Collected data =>

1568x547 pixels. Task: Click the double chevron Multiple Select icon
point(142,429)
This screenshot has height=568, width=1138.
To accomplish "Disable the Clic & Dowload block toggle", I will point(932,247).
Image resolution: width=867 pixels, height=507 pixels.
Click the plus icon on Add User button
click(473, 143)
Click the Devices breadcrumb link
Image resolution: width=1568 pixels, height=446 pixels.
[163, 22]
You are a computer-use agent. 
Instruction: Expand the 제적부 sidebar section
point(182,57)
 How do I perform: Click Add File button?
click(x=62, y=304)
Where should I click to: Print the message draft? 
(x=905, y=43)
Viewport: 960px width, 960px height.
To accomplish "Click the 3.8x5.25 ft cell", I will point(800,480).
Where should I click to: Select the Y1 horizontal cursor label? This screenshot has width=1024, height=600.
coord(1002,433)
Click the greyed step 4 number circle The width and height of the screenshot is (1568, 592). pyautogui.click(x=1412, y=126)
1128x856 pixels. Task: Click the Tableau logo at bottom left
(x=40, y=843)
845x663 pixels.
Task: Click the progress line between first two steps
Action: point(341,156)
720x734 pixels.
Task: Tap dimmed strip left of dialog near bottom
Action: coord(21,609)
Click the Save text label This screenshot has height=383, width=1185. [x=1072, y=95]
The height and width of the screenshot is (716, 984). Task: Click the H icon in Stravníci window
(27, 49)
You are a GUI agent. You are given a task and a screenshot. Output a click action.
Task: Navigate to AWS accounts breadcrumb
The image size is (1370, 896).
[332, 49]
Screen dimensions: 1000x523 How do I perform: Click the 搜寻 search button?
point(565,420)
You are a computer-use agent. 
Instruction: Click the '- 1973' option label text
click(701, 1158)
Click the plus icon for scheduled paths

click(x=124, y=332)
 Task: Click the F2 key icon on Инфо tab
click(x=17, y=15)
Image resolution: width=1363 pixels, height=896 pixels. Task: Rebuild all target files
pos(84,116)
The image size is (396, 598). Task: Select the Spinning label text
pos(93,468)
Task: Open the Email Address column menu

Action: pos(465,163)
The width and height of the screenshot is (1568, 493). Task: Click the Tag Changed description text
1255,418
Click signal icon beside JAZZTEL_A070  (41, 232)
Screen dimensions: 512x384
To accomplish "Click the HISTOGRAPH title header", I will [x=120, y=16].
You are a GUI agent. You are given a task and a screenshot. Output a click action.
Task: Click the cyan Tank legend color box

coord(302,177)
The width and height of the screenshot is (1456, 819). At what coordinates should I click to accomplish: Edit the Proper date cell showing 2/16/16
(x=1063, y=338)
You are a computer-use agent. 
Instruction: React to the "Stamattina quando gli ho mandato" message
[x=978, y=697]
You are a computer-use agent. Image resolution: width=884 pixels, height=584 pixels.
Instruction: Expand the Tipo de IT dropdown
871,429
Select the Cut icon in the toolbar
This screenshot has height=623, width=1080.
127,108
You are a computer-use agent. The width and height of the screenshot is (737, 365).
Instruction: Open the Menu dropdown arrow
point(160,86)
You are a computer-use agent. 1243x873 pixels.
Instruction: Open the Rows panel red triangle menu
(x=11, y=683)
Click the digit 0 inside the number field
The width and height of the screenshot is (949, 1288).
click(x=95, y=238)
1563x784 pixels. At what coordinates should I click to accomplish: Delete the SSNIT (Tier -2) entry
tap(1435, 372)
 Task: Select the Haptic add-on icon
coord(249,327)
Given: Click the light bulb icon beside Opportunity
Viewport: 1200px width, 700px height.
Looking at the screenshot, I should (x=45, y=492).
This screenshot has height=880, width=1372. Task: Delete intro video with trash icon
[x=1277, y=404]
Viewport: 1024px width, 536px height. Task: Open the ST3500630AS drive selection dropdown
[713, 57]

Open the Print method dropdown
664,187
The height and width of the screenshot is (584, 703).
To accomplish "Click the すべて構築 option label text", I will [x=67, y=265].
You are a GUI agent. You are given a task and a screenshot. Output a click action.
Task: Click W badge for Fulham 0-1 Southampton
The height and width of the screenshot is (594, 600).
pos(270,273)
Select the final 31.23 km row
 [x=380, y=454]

Work required => Take the lines above from the one containing "Task: Open the Email Address column menu" to the one containing "Screen dimensions: 512x384" and retype them exactly, both ends included, with nothing added.

Written response =>
Task: Open the Email Address column menu

Action: pos(465,163)
The width and height of the screenshot is (1568, 493). Task: Click the Tag Changed description text
1255,418
Click signal icon beside JAZZTEL_A070  (41, 232)
Screen dimensions: 512x384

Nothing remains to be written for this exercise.